*Source data*

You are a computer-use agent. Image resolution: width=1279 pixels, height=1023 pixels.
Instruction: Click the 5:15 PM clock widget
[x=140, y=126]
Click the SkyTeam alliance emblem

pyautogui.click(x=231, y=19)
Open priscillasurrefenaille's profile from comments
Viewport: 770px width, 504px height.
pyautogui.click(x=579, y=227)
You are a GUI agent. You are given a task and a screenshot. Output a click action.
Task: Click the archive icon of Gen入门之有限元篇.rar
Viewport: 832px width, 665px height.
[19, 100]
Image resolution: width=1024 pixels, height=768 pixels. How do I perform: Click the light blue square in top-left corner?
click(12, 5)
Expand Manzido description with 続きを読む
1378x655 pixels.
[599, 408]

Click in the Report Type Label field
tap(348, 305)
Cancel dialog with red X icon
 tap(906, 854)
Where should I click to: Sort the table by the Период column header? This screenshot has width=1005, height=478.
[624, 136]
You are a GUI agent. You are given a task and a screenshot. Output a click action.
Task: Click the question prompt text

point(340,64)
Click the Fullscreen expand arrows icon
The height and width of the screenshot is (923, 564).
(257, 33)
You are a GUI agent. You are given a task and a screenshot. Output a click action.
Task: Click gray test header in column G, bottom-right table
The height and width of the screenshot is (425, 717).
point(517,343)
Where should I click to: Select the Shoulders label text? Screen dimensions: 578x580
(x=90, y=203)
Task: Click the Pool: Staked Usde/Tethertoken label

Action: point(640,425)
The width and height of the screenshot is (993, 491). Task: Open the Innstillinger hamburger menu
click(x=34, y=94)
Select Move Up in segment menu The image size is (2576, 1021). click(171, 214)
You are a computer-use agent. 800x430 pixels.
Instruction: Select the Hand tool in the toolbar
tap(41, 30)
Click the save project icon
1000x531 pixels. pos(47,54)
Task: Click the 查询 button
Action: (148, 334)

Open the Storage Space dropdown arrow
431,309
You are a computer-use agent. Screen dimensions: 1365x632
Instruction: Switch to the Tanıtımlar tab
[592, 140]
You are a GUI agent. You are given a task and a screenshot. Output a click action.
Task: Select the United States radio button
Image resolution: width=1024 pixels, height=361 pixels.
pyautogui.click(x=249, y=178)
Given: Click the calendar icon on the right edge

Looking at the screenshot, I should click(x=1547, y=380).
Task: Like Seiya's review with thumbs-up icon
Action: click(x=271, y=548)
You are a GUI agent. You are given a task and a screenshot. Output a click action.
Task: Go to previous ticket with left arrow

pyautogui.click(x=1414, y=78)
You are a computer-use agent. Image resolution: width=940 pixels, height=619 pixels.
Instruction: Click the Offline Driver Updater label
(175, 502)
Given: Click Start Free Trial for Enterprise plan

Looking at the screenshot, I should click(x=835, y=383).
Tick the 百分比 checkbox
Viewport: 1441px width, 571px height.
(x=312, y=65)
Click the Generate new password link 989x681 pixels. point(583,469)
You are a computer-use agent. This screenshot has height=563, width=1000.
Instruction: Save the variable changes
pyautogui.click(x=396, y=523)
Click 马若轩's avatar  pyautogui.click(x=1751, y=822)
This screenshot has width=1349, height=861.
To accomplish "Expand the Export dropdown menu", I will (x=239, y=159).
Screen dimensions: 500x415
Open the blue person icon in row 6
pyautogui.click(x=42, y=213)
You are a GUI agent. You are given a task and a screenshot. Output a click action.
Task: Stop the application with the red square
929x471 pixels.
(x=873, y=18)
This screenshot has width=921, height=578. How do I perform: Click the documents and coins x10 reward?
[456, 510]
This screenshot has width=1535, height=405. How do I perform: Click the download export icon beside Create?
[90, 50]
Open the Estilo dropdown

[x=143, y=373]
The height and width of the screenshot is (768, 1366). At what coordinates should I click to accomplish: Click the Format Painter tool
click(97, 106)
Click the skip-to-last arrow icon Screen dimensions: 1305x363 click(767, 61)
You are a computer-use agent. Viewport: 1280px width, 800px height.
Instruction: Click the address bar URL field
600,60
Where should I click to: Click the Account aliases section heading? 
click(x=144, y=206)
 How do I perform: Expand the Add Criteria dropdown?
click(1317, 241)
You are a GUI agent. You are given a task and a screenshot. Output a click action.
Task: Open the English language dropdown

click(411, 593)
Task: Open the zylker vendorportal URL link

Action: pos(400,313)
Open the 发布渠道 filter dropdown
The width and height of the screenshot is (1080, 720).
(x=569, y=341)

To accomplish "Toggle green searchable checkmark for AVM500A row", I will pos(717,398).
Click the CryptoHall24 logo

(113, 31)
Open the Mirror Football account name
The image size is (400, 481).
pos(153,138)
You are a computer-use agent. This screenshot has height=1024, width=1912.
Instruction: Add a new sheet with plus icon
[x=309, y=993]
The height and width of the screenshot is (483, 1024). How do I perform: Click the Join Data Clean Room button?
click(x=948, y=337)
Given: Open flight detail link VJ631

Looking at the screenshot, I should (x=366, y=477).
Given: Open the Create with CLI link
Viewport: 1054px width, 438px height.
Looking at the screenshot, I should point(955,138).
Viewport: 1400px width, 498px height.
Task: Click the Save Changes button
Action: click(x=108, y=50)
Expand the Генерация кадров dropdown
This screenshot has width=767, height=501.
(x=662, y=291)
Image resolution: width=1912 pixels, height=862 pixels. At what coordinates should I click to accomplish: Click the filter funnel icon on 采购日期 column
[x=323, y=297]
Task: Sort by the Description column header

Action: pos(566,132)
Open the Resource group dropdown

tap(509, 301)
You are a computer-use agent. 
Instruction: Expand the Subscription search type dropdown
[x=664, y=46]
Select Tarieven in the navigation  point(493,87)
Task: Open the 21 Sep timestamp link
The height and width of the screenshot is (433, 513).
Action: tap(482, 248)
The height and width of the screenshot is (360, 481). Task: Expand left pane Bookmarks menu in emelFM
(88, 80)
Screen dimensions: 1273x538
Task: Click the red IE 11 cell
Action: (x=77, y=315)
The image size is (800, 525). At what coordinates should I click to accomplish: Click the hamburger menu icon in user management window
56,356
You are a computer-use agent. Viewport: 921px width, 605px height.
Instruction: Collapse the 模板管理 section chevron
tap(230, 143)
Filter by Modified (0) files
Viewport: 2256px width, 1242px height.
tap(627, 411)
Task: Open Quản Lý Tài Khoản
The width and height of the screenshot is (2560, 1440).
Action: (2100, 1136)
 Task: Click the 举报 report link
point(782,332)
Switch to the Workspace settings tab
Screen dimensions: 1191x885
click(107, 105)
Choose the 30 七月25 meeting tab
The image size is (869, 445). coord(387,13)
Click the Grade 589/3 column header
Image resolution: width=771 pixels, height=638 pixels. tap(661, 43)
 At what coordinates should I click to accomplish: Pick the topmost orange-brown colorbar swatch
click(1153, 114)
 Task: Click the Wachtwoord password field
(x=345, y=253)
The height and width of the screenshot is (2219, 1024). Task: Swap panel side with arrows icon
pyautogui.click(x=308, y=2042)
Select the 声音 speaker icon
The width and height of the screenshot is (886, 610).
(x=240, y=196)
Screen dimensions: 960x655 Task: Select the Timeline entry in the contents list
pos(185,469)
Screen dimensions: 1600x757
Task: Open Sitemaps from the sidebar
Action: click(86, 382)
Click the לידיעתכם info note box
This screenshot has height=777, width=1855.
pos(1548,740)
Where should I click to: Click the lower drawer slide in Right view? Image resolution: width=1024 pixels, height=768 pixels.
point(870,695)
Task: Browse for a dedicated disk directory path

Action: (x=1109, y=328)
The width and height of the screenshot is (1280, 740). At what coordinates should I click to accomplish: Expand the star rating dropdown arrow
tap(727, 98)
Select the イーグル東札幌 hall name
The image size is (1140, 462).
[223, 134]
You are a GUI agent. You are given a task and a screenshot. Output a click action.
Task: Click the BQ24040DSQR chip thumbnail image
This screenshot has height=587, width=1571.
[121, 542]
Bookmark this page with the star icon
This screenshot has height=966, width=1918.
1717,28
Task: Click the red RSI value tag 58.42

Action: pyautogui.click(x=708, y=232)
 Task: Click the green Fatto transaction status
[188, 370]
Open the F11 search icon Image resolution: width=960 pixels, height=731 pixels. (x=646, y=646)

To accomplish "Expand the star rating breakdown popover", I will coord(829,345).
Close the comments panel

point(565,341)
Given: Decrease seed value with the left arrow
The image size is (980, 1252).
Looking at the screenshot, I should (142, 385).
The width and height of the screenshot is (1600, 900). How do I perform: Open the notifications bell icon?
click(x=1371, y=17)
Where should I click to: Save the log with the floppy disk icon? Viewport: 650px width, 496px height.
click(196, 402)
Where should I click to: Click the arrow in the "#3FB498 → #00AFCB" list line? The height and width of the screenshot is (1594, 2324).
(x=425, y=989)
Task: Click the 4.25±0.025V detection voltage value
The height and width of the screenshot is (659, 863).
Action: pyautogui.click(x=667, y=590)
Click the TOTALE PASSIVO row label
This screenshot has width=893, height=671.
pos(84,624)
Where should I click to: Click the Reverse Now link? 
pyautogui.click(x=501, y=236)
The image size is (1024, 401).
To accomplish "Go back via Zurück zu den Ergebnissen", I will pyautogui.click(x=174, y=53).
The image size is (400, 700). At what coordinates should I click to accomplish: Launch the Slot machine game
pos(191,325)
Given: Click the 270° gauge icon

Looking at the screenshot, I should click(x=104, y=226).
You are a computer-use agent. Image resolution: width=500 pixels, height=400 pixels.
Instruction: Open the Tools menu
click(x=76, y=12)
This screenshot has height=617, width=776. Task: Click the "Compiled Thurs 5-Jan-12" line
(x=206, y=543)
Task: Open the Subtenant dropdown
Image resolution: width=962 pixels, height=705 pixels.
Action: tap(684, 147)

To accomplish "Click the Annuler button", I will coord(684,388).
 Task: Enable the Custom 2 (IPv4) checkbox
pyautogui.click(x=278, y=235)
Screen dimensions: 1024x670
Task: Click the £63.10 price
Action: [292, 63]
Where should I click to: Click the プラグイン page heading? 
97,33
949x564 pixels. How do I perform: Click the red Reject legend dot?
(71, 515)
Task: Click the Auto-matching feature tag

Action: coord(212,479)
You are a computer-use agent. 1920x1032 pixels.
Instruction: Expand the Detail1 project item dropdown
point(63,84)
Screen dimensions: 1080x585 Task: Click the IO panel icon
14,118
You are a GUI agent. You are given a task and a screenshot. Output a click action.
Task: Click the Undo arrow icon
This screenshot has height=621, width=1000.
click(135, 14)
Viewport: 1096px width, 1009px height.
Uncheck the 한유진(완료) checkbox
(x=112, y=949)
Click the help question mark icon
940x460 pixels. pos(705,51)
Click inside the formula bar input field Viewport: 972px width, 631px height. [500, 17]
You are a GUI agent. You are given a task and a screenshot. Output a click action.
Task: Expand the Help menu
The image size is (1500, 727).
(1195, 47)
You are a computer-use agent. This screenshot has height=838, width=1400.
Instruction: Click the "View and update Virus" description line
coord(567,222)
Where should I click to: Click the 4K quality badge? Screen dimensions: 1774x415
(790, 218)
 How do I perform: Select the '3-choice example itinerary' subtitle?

*What is required*
Copy out the lines above that hold the string "name".

*Solved problem*
Open the Mirror Football account name
Select the イーグル東札幌 hall name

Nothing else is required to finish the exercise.